In the future, network analysis and machine learning approaches may be used to directly inform a mechanistic understanding of metastasis. Dcell uses deep neural networks to model the growth phenotype of gene deletion, while explaining the prediction in terms of a chain of causal changes in different modules such as subcellular structures and pathways( Ma et al., 2018 ). Such methods can be augmented to include systems of multiple cell types to address phenotypes relevant to metastasis. Innovative applications of network inference and machine learning could bridge the gap between large amounts of biological data and incomplete mechanistic models using concepts such as equation discovery( Dzeroski and Todorovski, 2008 ) and hybrid mechanistic-machine learning models( Hua et al., 2006 ). At a minimum, they will inform, and more likely prioritize, the molecular and biochemical components that are included in more traditional systems biology-based mechanistic models.

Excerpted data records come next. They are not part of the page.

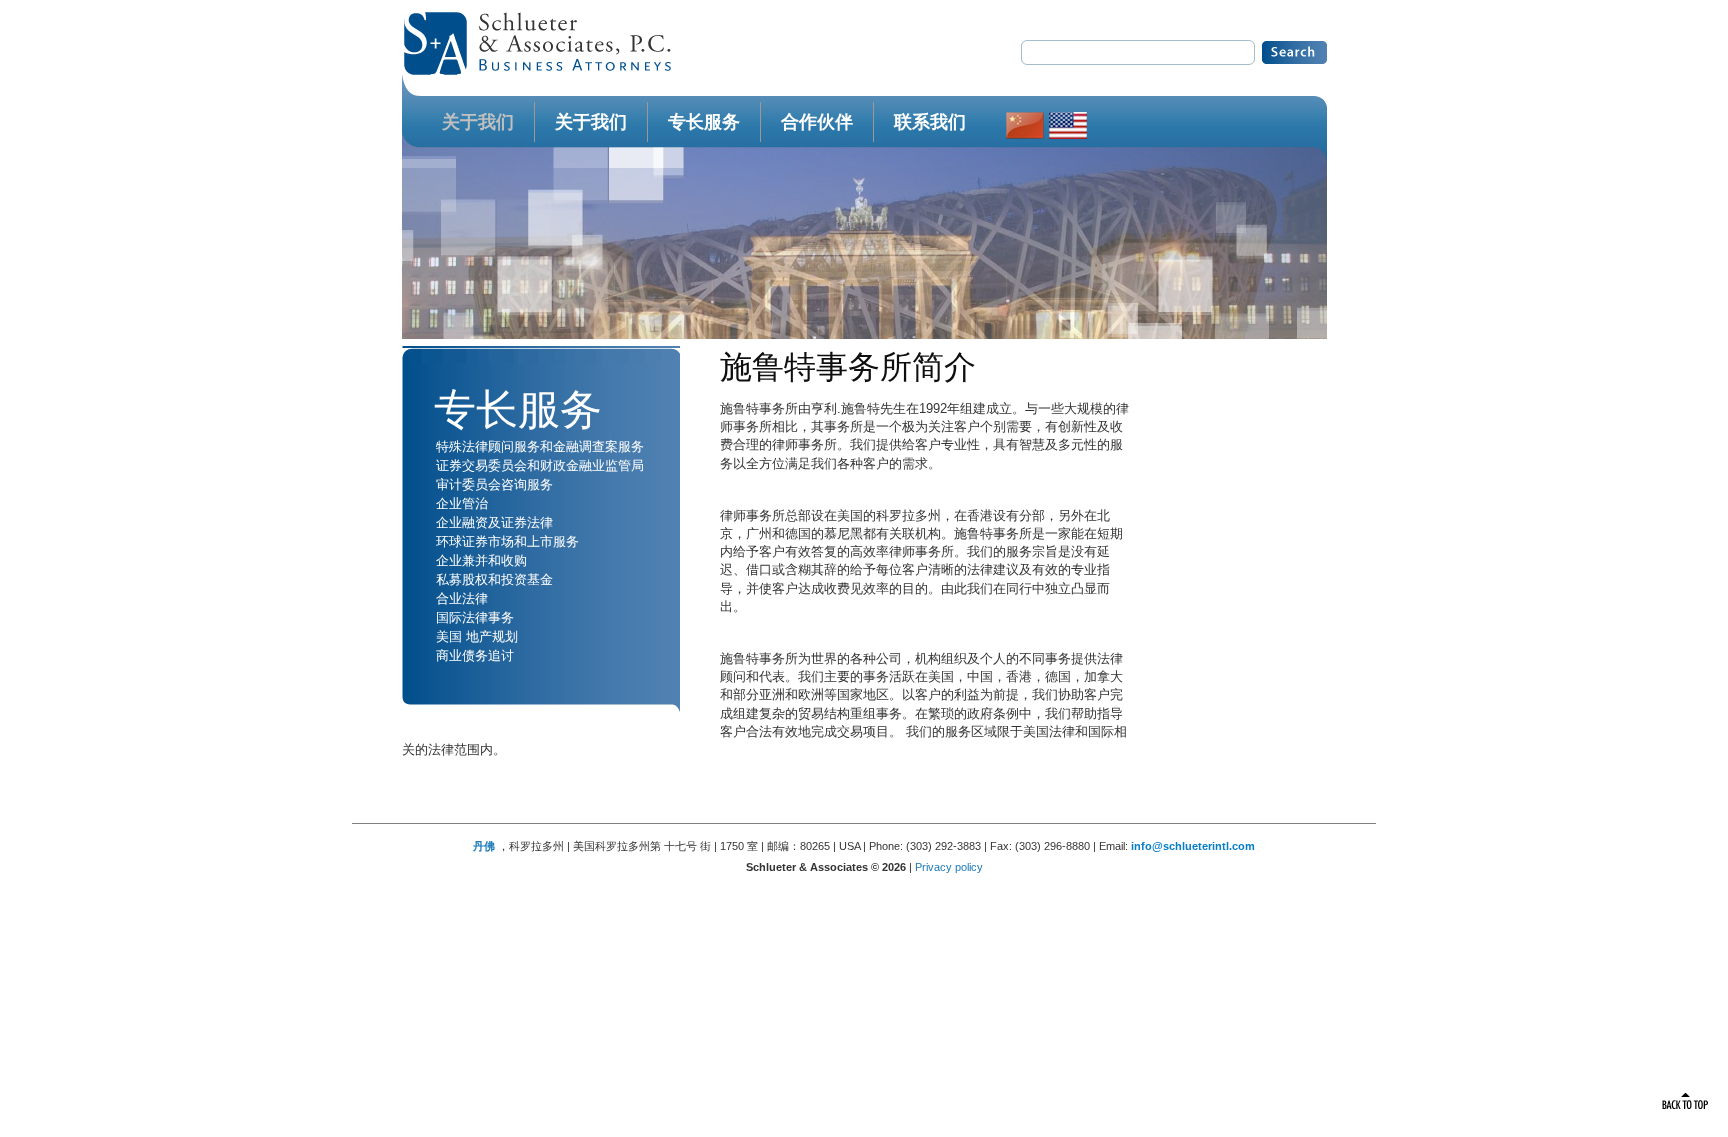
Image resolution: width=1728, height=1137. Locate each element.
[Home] (537, 70)
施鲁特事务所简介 (848, 367)
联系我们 (930, 122)
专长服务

Experimental Models and Technologies to Facilitate Systems Study of Metastasis

Systems biology is often approached through a circular iterative process, where data collection informs computational modeling to generate testable hypotheses, and in turn, the outcome of the subsequent hypothesis testing refines the computational model. Required for these iterations are quantitative multivariate experimental approaches that adequately capture the complexity (or simplicity) of the system, and, in many cases, provide longitudinal data ( Table 1 , Figure 2 ). In the study of cancer metastasis, the most often utilized experimental systems range from single-cell measurement techniques that provide a snapshot of the molecular characteristics of metastatic cells to genetically modified mouse models (GEMMs) that facilitate the study of the entire metastatic process. Further, investigating the progression of cancer metastasis may require tailored approaches to understand the mechanistic underpinnings driving those processes ( Table 2 ). Some of the more recent developments regarding experimental systems to inform or test systems biology models are reviewed below along with a wish list for technology developers interested in contributing to this emerging area.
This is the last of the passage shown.